Manifolds that induce approximate fibrations in the PL category

This paper provides quick recognition of approximate fibrations among certain PL maps by identifying fibrators. A closed connected orientable n-manifold N is called a codimension k PL fibrator if, for all PL maps p: M → B on a PL (n + k)-manifold M such that each p−1b collapses to a copy of N, p is an approximate fibration. As codimension 2 fibrators are fairly well understood, the paper emphasizes codimensions k > 2. Here are some of its key results, all stated for a codimension 2 PL fibrator N. If aspherical, N is a codimension 3 PL fibrator. If its universal cover is closed and (k − 1)-connected, k < 6, then N is a codimension k PL fibrator. If N is 3-dimensional and π1(N) ≠ Z2 ∗ Z2, then N is a codimension 3 fibrator.

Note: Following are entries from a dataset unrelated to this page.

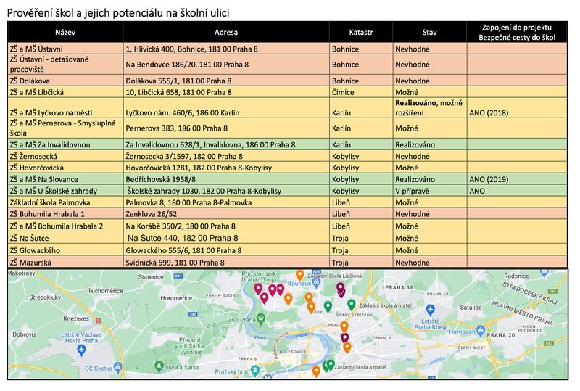Click the Adresa column header
580x391 pixels.
226,33

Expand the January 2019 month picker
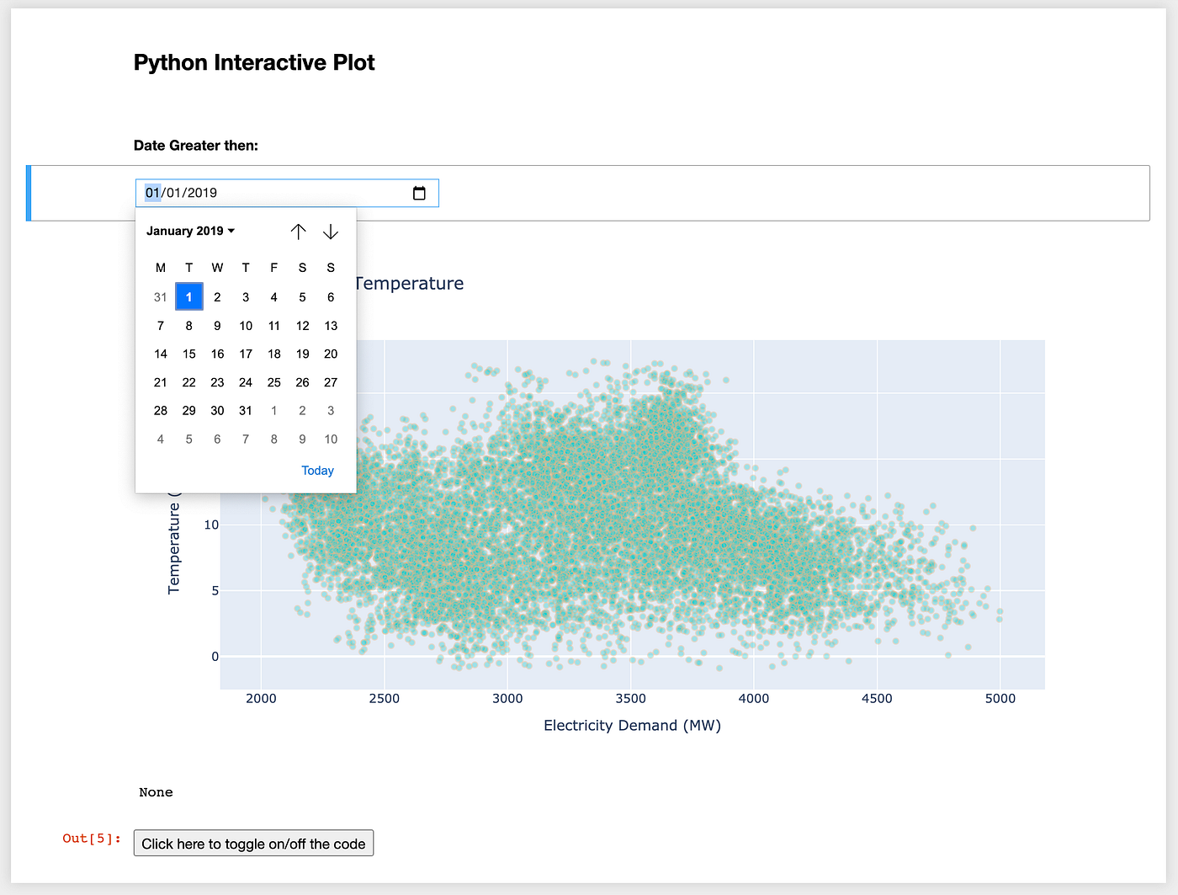(190, 231)
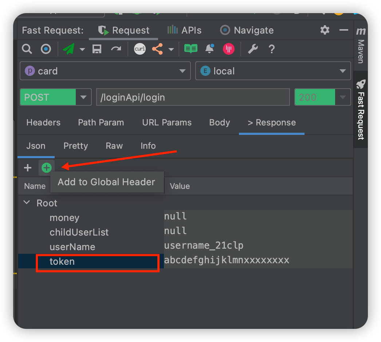Collapse the Root node in the response tree
This screenshot has height=342, width=381.
(x=26, y=203)
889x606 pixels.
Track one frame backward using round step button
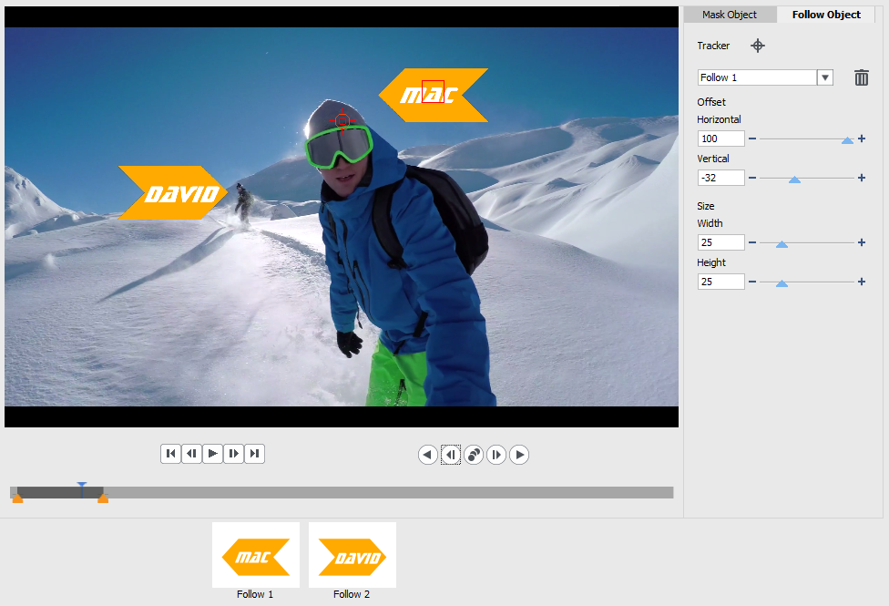coord(451,455)
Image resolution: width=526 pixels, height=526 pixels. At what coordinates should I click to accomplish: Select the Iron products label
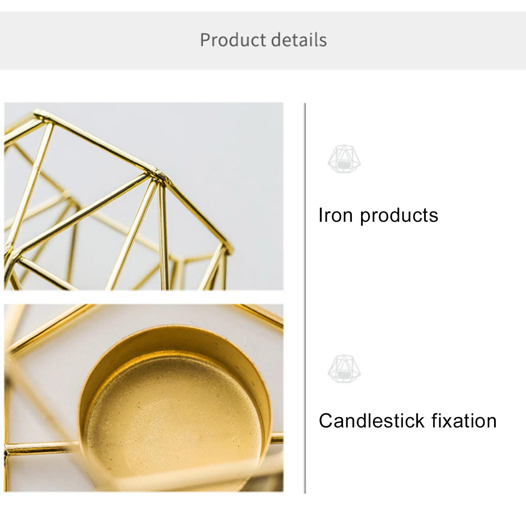click(x=378, y=216)
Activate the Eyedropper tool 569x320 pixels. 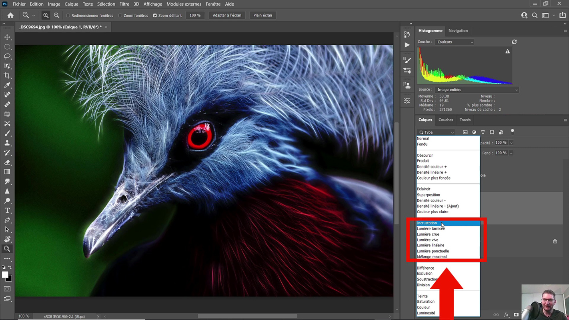point(7,85)
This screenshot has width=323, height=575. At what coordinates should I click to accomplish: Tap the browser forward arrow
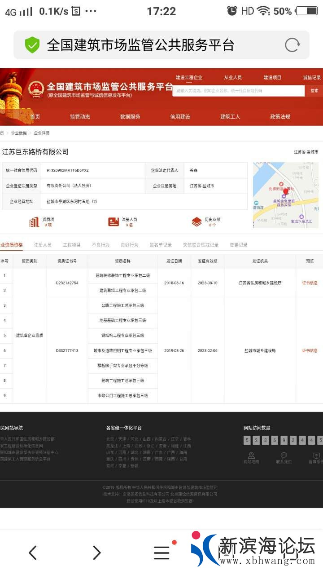click(97, 553)
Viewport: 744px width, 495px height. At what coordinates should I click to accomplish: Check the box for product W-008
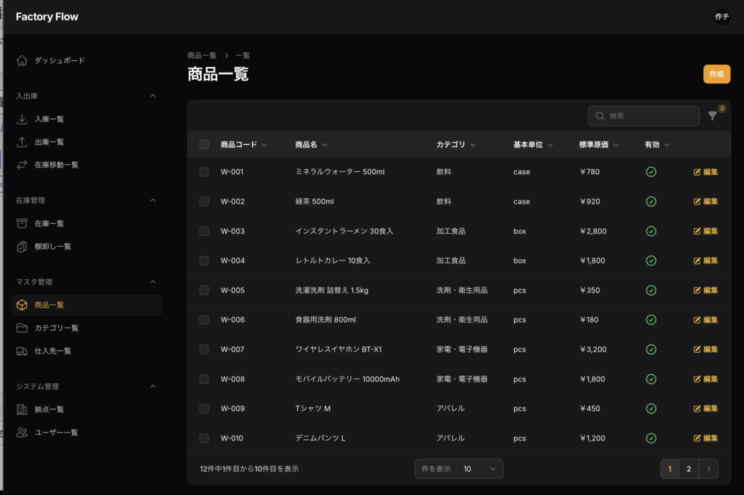coord(204,379)
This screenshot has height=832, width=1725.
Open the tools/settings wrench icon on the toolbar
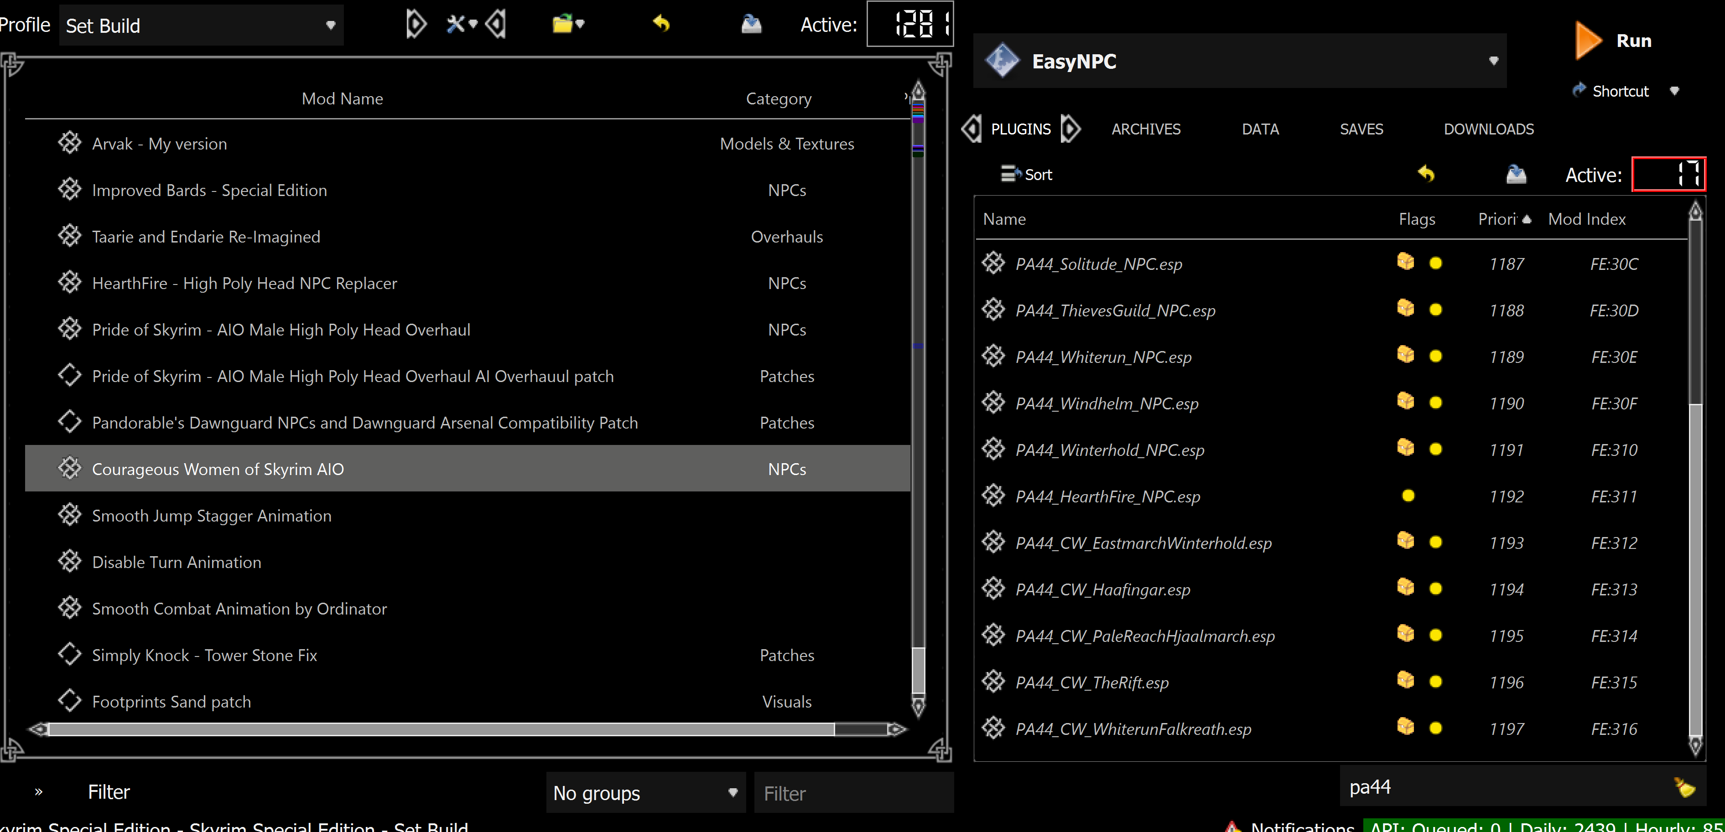pyautogui.click(x=456, y=23)
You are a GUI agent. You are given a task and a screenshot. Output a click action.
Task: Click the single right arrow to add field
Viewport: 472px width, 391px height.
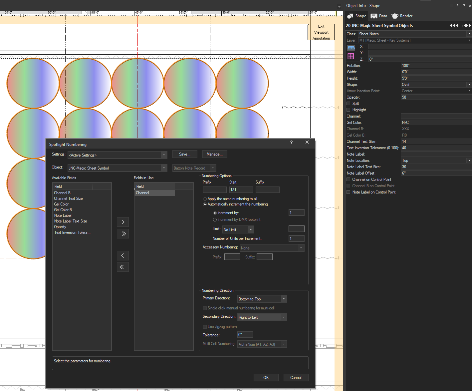point(123,222)
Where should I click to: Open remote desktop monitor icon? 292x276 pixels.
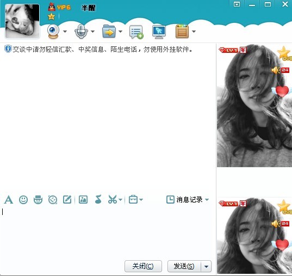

Again for 3-dimensional N, if π1(N) is normally cohopfian and either N is aspherical or H1(N) is infinite, then N is a codimension 4 PL fibrator. If N is aspherical, π1(N) is normally cohopfian, and π1(N) has no proper normal subgroup isomorphic to π1(N)A where A itself is an Abelian normal subgroup of π1(N), then N is a codimension k PL fibrator for all k. In particular, the final statement holds for all hyperbolic 3-manifolds as well as for those with two other geometric structures.